• _CONSIGNE_
Citez mot pour mot, s'il vous plaît, le passage de l'extrait de page ci-dessous qui commence par « En fin de journée, nous » et se poursuit jusqu'à « des plus sympathiques. ».

• _EXTRAIT DE PAGE_
------------------------------------------------

En fin de journée, nous partons pour le campus de l’University of British Columbia (UBC). Nous avons prévu une rencontre avec l’association UBC Student Environment Centre. Cette association étudiante est particulièrement active sur le campus et organise des animations de sensibilisation vis à vis de l’environnement et de la durabilité, souvent à travers de petits festivals ou de semaine de sensibilisation spécifique. Des rencontres sont aussi organisées chaque semaine entre les membres pour discuter de l’actualité sur un fond de thématiques environnementales. Lors de notre cycloprojection, nous visionnons « The Island of Flowers » et « Story of stuff » pour évoquer les questions de cycle de vie au sein de notre production alimentaire et industrielle. L’échange est convivial et des plus sympathiques.

------------------------------------------------

• _MATÉRIEL_
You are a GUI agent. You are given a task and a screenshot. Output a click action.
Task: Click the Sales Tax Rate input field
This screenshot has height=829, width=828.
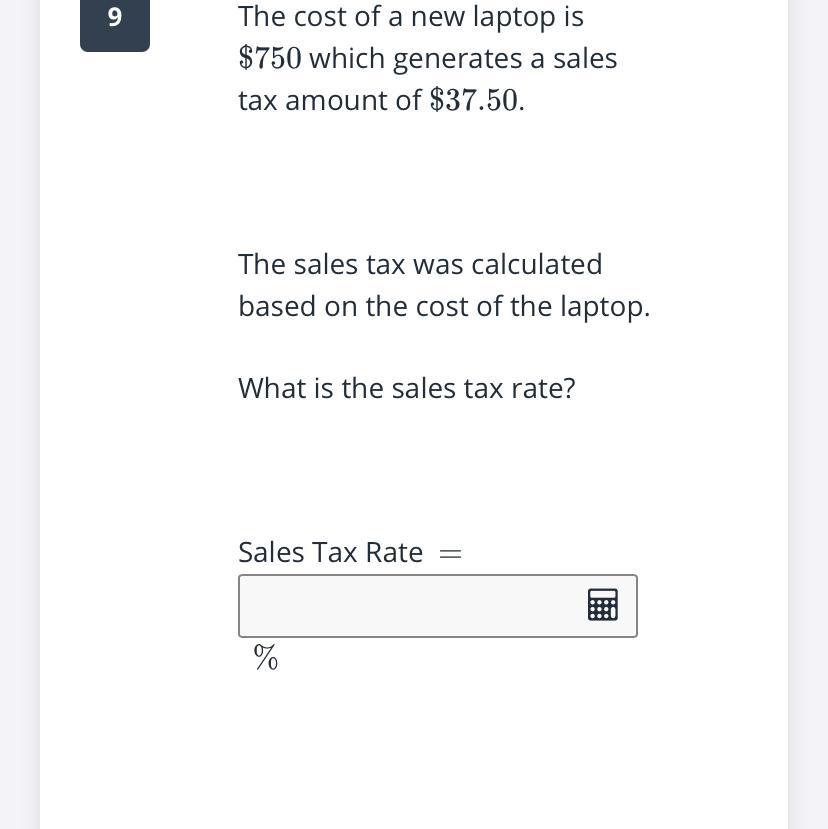(x=438, y=606)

------------------------------------------------

• _RÉSULTAT_
En fin de journée, nous partons pour le campus de l’University of British Columbia (UBC). Nous avons prévu une rencontre avec l’association UBC Student Environment Centre. Cette association étudiante est particulièrement active sur le campus et organise des animations de sensibilisation vis à vis de l’environnement et de la durabilité, souvent à travers de petits festivals ou de semaine de sensibilisation spécifique. Des rencontres sont aussi organisées chaque semaine entre les membres pour discuter de l’actualité sur un fond de thématiques environnementales. Lors de notre cycloprojection, nous visionnons « The Island of Flowers » et « Story of stuff » pour évoquer les questions de cycle de vie au sein de notre production alimentaire et industrielle. L’échange est convivial et des plus sympathiques.